Topo

Madeleine Lacsko

OPINIÃO

Texto em que o autor apresenta e defende suas ideias e opiniões, a partir da interpretação de fatos e dados.

A treta do Telegram e nosso amor pela democracia

Ato em defesa da democracia em frente ao Fórum de Justiça Federal na Avenida Paulista em São Paulo (SP), nesta quinta-feira (11) - Marina Uezima/Futura Press/Folhapress
Ato em defesa da democracia em frente ao Fórum de Justiça Federal na Avenida Paulista em São Paulo (SP), nesta quinta-feira (11) Imagem: Marina Uezima/Futura Press/Folhapress

Colunista do UOL

11/05/2023 17h27

Receba os novos posts desta coluna no seu e-mail

Email inválido

O episódio da tentativa frustrada de regulação das Big Techs é costurado basicamente por duas ideias, democracia e internet. Cada dia fica mais evidente que não entendemos nem de uma coisa nem de outra, projetamos nossas fantasias sobre as duas ideias.

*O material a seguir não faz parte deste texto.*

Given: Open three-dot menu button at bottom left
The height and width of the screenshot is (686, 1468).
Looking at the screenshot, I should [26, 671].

É no mínimo curioso ver um debate ainda aceso sobre soberania e empresas que funcionam na internet. Ele já foi travado e já foi pacificado por duas leis brasileiras tidas como exemplos mundiais, o Marco Civil da Internet e a Lei Geral de Proteção de Dados, LGPD.

A nossa lei diz que a internet não deve ser tratada como brasileira, mas vista como fenômeno mundial e livre. Internet é a estrutura, algo diferente dos negócios que são construídos a partir dela, as empresas de redes sociais, por exemplo. E essas empresas, por sua vez, são algo diferente do uso que grupos humanos fazem da estrutura delas.

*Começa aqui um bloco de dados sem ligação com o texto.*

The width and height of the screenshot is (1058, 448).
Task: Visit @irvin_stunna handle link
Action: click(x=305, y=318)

O Telegram não é vítima nessa história, é uma empresa bilionária com interesses bilionários que sabe jogar o jogo da regulação. O embate mais conhecido é com Vladimir Putin, já que o Telegram nasceu na Rússia. O governo russo exigiu dados de usuários que, segundo alegava, haviam cometido crimes. A empresa não cedeu e começou a sofrer pressões do Kremlin. O serviço foi proibido na Rússia e a represália começou.

Qual o desfecho? A empresa e seu dono, Pavel Valeryevich Durov, se mudaram para os Emirados Árabes Unidos. Ele também é dono da maior rede social russa, o Vkontakte. Como, na prática, o serviço era usado, Putin acabou liberando o Telegram de novo.

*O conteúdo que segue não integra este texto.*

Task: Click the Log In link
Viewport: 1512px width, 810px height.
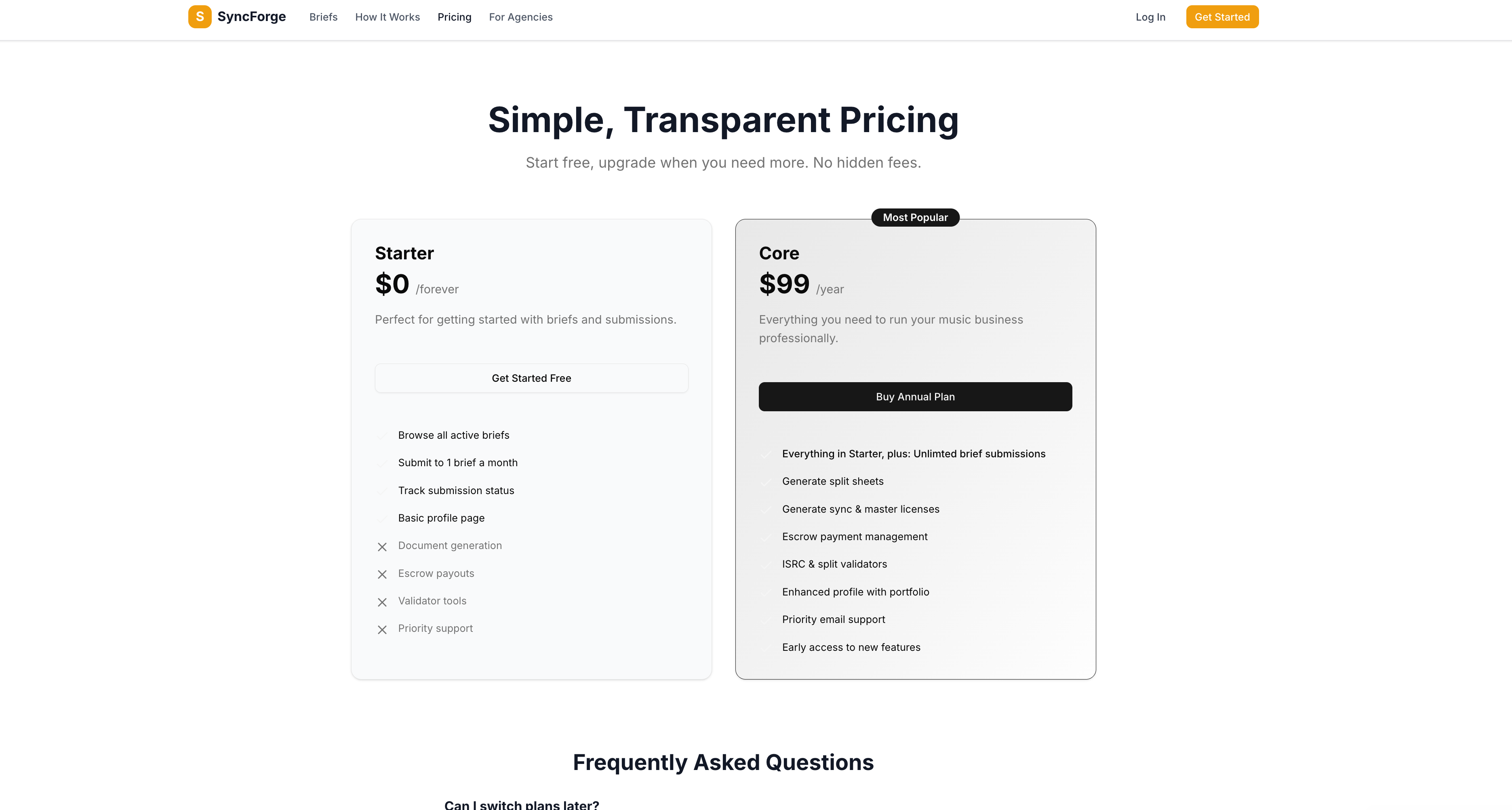Action: coord(1150,17)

Estamos diante de uma realidade nova. Leis sempre foram feitas a partir da soberania de cada país, democrático ou não, inclusive para empresas multinacionais. Aplicar essas leis sempre foi possível porque há controle de fronteiras. Resta saber o que fazer quando o produto pode transitar o mundo todo sem passar por esses controles, como é o caso do serviço das Big Techs.

Aplicar os métodos analógicos não tem funcionado e o Telegram aprendeu a jogar esse jogo. Ao ver que o governo ficou num corner em que está refutando pretensões de censura, a empresa publica algo sob medida para dar problema. O que acontece?

Em um dia, é obrigada a remover a mensagem e publicar um texto pronto feito pelas autoridades brasileiras, sob pena de multas altíssimas e até de ser proibida no Brasil. Bela maneira de assegurar ao povo que não existe pretensão de censura.

Infelizmente, também agimos com esse nível de eficiência quando tentamos proteger a democracia. Em outubro passado, fiz uma coluna sobre a pesquisa IPEC que avaliou o que o brasileiro entende como democracia.

Para 71%, "democracia é ter liberdade de expressar seus pensamentos, independentemente de quais forem". Por outro lado, 58% concordam que "democracia é permitir que forças militares intervenham quando o governo for incompetente". Democracia é tratada como um valor moral, não como um regime de governo.

É por isso que tanta gente considera ser necessário tutelar o debate público para garantir a democracia. São livres para pensar assim, mas precisam ser alertados que esse pensamento também infere que democracia é impossível.

Só há duas possibilidades reais. Na primeira, a da democracia, todos têm discernimento para tomar suas decisões e, por isso, todos os votos valem o mesmo. Na segunda, é preciso uma elite superior dizer ao povo o que é ou não verídico, já que ele não tem capacidade de discernimento. Sendo assim, como vai escolher de igual para igual numa eleição entre políticos que mentem sistematicamente?

Talvez só exista uma resposta fácil no debate sobre como preservar as democracias em sociedades mediadas por algoritmos: não tem como criar algo eficiente só jogando para a galera, sem colocar no debate gente que entenda profundamente de democracia e de algoritmos.